With its RNAi technology, Dicerna can generate new first-in-class oncology therapeutics by taking well-understood 'undruggable' targets and generating drugs against them. Additionally, tumors are a tissue in which we believe we can solve the RNAi delivery problem. Although RNAi could, in principle, be used against any target, the competitive advantage of the technology lies in making drugs against undruggable targets. Some of these heretofore undruggable targets, such as MYC and the RAS family, have been understood as key oncogenic drivers for, literally, decades. They are frequently mutated, and the fact that they were originally found in tumor viruses means that evolution has already selected them as the most powerful tumor drivers. Although there is some risk that these targets will not yield the clinical impact that research suggests they should, assuming that risk is part of embracing the competitive advantage of our technology. In doing that, we are making sure that when we succeed with our technology, we will have accomplished something important. That is a message we needed the world to hear, again, when we broke our silence.

Re-emergence

In the year after the flood of bad news in the RNAi field, we assembled our data, articulated our model and generated the validation we needed to re-emerge and drive a new 'RNAi is back' meme.

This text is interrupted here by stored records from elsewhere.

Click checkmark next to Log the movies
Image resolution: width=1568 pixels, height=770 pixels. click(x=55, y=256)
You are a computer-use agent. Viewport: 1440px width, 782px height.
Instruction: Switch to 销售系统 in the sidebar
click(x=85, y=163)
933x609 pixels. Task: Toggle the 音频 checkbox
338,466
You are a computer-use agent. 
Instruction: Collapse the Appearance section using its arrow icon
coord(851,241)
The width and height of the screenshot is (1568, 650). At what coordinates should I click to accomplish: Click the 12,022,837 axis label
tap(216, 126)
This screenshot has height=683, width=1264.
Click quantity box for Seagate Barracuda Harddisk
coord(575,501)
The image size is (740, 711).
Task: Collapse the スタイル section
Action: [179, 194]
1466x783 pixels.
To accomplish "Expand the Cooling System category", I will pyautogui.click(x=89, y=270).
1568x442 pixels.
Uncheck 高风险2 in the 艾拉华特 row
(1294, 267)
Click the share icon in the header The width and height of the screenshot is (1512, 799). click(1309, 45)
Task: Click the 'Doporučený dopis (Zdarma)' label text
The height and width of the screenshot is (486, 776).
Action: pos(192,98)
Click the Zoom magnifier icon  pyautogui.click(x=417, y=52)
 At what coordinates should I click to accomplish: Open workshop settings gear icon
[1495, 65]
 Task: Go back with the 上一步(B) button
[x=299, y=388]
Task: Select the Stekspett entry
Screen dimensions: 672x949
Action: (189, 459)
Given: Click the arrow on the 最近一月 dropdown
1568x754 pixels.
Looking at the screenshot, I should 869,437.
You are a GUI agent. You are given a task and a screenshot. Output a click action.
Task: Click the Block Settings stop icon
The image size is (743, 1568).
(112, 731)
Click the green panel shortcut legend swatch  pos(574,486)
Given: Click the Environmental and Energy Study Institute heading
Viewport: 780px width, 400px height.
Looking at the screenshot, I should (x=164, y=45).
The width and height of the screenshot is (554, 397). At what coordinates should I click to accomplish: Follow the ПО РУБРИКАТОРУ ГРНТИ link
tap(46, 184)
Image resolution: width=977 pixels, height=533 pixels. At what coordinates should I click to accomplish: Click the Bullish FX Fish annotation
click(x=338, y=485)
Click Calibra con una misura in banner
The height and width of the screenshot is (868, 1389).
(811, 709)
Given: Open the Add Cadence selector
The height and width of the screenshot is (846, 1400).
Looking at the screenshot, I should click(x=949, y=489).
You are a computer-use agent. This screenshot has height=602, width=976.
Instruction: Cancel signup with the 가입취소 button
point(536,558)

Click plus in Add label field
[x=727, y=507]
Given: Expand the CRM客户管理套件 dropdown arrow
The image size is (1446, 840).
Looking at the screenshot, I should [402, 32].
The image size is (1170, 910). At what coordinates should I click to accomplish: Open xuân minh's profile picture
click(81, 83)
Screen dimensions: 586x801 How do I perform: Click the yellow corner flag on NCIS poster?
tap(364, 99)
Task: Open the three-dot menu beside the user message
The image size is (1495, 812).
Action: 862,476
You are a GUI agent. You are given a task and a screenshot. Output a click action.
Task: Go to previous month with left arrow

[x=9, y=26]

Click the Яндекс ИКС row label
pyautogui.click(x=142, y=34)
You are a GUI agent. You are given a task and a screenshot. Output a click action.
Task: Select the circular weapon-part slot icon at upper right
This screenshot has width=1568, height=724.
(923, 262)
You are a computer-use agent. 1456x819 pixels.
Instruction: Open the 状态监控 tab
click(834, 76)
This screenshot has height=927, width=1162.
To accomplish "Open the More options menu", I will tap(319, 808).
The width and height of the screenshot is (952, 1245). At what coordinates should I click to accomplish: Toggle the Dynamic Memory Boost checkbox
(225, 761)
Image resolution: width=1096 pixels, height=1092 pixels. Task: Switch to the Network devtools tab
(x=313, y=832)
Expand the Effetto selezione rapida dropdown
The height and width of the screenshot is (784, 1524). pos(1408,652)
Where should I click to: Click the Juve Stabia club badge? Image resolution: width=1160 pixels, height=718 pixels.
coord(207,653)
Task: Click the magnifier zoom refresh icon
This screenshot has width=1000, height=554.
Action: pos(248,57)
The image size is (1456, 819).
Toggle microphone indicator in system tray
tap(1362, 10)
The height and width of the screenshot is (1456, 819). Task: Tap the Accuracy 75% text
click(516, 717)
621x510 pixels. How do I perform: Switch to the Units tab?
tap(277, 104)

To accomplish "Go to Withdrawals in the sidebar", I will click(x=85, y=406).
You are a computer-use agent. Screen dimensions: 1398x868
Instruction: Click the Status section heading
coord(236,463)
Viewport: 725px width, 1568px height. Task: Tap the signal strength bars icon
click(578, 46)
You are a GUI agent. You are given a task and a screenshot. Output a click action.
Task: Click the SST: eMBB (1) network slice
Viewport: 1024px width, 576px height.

And it is working. New potential partners are paying attention and doing diligence, and investor interest has returned to the field. Stock prices are up. With our re-emergence, the sophisticated nature of our key audience—a few dozen pharmaceutical executives and investors, as well as clinical investigators—works in our favor. When we show them the parts and then show them that we have an answer for each part, then all they want is to see our data. That is just where we want them.